Kara Oliver, de 9 años, que lucha contra el síndrome de Ewing, un tipo de cáncer poco frecuente, buscaba una conexión especial en la que pudiera confíar tras empezar en una nueva escuela. Al principio, su búsqueda no dio ningún resultado.
“Tras el tratamiento de Kara, buscaba algo que le proporcionará amistad y motivación, porque el tratamiento contra el cáncer es muy duro para un niño”, explicó la madre de Kara, Heather Oliver. “No había prácticamente nada, era como si no tuviera ningún tipo de apoyo”.
Sin embargo, mientras Oliver hablaba con una amiga, se enteró de la existencia de Team IMPACT, una organización sin fines de lucro que pone en contacto a niños que padecen enfermedades graves o discapacidades con equipos deportivos universitarios. Se puso en contacto con ellos y le presentó al equipo de animadoras de la Universidad de Weber State y a la directora del Spirit Squad, Summer Willis.
Willis estaba encantada de tener a una niña en el equipo y enseguida sintió una conexión especial con Kara debido a su vínculo personal con alguien que padecía sarcoma de Ewing. Hizo que Kara conociera al equipo en enero de 2025.
“(El equipo) estaba muy emocionado por verla y hablar con ella”, dijo Oliver. “(Kara) estaba bastante nerviosa ese primer día… ¿quién no lo estaría? Hay 60 animadoras allí mismo… con personalidades muy marcadas”.
Kara se sentía intimidada hasta que Johanna Simon, una animadora de primer año, se acercó a sentarse con ella durante un periodo de observación en el entrenamiento. Simon dedicó ese tiempo, y también el tiempo después del entrenamiento, a hacer que la niña de 9 años se sintiera a gusto. Enseguida entablaron una conexión especial.
“Quería quitarle un poco ese nerviosismo, simplemente ser la primera persona en demostrar que estamos muy emocionados de tenerla aquí y hacer que todo le resultara un poco más fácil”, dijo Simon.

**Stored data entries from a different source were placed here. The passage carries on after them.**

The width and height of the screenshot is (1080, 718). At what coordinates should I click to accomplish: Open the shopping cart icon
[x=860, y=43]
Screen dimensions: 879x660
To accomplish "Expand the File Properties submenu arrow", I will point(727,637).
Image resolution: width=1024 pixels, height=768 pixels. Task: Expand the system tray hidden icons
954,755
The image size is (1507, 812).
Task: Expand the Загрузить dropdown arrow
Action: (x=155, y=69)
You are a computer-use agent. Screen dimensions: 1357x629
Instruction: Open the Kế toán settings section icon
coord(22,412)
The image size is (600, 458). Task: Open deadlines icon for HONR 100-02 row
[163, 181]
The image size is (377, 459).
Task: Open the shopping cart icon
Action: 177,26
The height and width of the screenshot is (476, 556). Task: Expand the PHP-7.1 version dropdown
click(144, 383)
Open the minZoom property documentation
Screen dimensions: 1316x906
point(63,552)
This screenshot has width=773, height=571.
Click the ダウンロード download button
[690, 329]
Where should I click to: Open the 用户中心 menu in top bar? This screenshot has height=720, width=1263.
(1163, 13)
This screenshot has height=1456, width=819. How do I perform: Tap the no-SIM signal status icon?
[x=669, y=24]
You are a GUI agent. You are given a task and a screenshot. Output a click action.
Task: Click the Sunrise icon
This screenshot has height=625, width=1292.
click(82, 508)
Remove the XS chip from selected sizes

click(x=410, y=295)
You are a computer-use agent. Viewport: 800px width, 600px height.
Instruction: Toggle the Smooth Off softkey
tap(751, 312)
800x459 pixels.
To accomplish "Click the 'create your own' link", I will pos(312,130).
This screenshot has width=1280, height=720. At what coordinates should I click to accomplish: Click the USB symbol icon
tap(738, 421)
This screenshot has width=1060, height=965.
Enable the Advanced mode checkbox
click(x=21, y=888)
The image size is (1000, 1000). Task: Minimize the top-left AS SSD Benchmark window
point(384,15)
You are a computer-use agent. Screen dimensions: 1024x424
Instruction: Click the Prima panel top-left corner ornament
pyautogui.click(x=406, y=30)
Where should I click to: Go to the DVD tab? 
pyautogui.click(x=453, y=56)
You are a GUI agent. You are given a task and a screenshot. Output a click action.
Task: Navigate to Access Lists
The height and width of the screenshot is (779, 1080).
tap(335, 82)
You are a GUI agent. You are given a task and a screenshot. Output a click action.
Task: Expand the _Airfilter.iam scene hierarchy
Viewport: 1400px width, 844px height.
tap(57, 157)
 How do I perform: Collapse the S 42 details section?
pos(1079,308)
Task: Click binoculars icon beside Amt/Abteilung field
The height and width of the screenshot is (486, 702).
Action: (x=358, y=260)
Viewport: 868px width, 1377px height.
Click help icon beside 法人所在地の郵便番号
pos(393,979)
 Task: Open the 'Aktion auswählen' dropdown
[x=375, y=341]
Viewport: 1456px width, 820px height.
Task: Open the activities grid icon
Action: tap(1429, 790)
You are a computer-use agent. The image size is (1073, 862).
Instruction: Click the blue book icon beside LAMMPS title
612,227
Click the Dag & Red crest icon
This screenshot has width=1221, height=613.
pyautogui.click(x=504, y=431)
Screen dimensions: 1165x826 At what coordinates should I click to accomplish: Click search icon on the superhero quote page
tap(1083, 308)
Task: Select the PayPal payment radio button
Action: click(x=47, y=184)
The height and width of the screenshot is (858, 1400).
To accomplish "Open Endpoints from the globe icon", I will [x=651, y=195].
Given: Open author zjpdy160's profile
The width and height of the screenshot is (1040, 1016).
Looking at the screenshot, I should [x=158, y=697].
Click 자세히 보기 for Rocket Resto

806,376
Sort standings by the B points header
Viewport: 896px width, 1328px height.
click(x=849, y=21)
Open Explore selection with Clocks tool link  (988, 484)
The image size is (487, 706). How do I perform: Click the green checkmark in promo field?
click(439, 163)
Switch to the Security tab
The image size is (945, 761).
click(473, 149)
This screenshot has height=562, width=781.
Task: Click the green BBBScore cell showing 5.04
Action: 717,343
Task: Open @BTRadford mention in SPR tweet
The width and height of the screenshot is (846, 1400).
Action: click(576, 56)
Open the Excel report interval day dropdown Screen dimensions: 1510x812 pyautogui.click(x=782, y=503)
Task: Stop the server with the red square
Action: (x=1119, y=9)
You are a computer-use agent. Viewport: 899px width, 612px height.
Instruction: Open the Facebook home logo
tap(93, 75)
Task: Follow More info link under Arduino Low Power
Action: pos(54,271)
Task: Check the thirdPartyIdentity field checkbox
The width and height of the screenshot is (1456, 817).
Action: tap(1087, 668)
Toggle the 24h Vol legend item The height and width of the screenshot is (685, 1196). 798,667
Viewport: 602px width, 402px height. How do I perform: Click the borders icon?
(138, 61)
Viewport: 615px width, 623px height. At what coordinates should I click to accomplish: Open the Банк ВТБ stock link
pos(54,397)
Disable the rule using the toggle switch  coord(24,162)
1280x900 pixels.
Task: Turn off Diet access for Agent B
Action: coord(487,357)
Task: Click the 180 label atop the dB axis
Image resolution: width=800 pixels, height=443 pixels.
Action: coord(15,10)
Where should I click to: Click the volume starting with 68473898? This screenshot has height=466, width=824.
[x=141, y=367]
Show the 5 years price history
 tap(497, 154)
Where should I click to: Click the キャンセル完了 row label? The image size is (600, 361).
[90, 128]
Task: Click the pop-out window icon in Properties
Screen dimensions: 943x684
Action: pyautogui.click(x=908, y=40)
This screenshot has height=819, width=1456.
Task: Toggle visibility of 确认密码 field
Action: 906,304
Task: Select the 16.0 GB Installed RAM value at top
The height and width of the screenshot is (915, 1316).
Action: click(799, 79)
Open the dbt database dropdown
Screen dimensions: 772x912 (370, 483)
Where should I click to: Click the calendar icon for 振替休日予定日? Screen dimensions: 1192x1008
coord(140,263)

Además, sentía una empatía especial porque ella también se encontraba en una situación similar.
“Sé que puede resultar muy intimidante. Yo soy de Alemania y recuerdo la primera vez que conocí a todo el mundo en Weber cuando vine de visita. Vine sola… Estaba muy nerviosa al entrar allí, sin conocer a nadie”.
Ahora considera a Kara como su familia de Utah y la llama “mi hermanita”. Tiene una foto de Kara en su habitación y en la funda de su móvil. Las dos han pasado tiempo juntas haciendo tareas domésticas, preparando galletas para el desayuno de Navidad y yendo al parque de atracciones Lagoon. Kara incluso la llevó a un par de partidos de hockey.
Simon la describió como “una auténtica luz”, que la inspira a esforzarse más como deportista y como persona. Siente una felicidad especial cada vez que Kara entra en la habitación y quiere “darle un abrazo y simplemente pasar el rato con ella, hacer cosas con ella, estar ahí para ella”. También dijo: “Es una persona tan fuerte y tan positiva”.
Esa luz que mencionó Simon se ve en los ojos de Kara; se ilumina cada vez que habla de su amiga.
Se ha visto a las dos haciendo acrobacias juntas, algo que Kara solo hace con su mejor amiga.
“A veces siento que no quiero hacerlo”, dijo Kara. “Pero cuando Johanna se acerca y me dice: “¿Quieres animar?”, yo respondo: “Sí”, porque solo confío en ella para hacer cosas conmigo”.
El dúo fue uno de los cinco finalistas al premio “Compañero del Año 2026” de Team IMPACT y, aunque finalmente no se llevaron el galardón, calificaron de “increíble” el hecho de estar entre los cinco finalistas del país.
Durante la gala de esta organización sin ánimo de lucro, que se celebrará en Boston el 11 de abril, estarán juntos en Daytona Beach, Florida, para la actuación acrobática de Simon.
Kara ha estado participando en el equipo de animadoras de su colegio de primaria. Animó y desfiló en el desfile del Día de San Patricio en el centro de Salt Lake City. Su objetivo es bailar para la Universidad de Weber State.
En cuanto a sus tratamientos, las pruebas de imagen del 16 de marzo dieron negativo y su madre dijo: “Está muy bien”.